Zahl der Vermissten verdoppelt
Inzwischen hat die italienische Küstenwache die Zahl der Vermissten gegenüber vorherigen Angaben verdoppelt: 29 Menschen würden noch vermisst, 25 Passagiere und vier Besatzungsmitglieder. Zwölf der Vermissten sollen Deutsche sein, darunter stammen fünf Passagiere aus Hessen, je zwei aus Berlin, Baden-Württemberg und Nordrhein-Westfalen sowie eine Frau aus Bayern. Diese Zahlen kommen von der deutschen Polizei. Die italienische Küstenwache geht von zehn vermissten Deutschen aus.

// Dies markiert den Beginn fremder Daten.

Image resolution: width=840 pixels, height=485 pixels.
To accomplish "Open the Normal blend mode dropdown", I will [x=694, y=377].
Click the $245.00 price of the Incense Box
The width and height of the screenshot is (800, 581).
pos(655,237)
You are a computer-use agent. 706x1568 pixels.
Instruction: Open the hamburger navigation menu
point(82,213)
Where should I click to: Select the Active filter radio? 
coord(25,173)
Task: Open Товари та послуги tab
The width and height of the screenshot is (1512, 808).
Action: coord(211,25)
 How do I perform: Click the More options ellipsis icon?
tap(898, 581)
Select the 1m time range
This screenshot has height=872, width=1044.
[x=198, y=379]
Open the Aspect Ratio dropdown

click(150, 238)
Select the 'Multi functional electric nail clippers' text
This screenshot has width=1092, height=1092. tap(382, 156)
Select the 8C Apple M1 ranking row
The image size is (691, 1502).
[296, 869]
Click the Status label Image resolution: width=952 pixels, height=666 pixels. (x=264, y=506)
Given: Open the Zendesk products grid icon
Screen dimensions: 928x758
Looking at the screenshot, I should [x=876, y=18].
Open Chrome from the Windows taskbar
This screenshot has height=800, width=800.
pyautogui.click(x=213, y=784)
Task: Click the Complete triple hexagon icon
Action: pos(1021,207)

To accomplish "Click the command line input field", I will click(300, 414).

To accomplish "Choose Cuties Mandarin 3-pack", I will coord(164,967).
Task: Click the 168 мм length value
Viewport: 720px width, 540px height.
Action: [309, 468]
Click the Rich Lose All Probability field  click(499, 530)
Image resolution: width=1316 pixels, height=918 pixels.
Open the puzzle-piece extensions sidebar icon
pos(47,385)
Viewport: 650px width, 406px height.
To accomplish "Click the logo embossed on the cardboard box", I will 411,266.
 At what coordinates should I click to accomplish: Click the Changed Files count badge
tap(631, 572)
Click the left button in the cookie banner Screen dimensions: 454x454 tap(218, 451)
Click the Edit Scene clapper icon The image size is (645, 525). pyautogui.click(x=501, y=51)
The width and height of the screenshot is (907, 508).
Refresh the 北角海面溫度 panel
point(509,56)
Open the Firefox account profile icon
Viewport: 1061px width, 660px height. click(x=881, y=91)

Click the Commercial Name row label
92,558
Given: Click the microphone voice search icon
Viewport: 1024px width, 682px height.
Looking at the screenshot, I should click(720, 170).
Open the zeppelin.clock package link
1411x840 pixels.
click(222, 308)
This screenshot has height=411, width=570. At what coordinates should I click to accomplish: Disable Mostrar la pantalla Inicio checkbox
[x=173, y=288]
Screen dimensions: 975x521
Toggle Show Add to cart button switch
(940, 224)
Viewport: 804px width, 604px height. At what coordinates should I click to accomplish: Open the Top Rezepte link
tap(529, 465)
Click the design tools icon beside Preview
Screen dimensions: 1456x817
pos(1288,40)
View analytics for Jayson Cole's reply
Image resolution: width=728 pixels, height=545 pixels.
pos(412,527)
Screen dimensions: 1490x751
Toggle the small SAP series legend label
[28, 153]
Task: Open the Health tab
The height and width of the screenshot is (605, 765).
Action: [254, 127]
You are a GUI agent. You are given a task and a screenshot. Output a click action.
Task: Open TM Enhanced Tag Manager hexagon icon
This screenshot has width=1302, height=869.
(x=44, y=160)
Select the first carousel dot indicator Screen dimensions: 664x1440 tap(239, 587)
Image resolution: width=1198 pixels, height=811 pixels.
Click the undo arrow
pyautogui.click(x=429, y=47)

Wegen vorübergehend schwereren Seegangs mussten die Rettungsarbeiten am Montagnachmittag unterbrochen werden. Offensichtlich hatten die Wellen den havarierten Riesen in Bewegung versetzt. Die Taucher hätten das Wrack vorübergehend verlassen, nachdem es sich um neun Zentimeter bewegt habe, erklärte der Sprecher der Rettungsmannschaften, Luca Cari. Auch für die Nacht zum Dienstag wurde die Suche aus Sicherheitsgründen wieder eingestellt.
Am Dienstagmorgen dann wurde dementiert, dass die Leiche eines siebten Todesopfers geortet worden sei. Die lokalen Behörden gehen jetzt davon aus, dass das Wetter bis Mittwoch gut bleibt. Die Rettungsarbeiten könnten bis dahin auf jeden Fall fortgesetzt werden.
Der italienische Umweltminister Corrado Clini sagte am Montagabend, bislang gebe es keine Anzeichen dafür, dass Treibstoff ins Meer geflossen sei. Jedoch sieht er ein sehr hohes Risiko für eine Umweltkatastrophe, deshalb müssten die Tanks des Schiffes schnell leergepumpt werden.
Entschädigung zugesichert
Costa-Kreuzfahrten sicherte den Opfern der Schiffshavarie Entschädigung zu. "Wir nehmen mit jedem einzelnen Gast Kontakt auf", sagte Jensen. Die Bergung des Wracks wird nach Einschätzung von Hans Hopman, Professor für Schiffsbau an der Technischen Universität Delft, möglicherweise Monate dauern.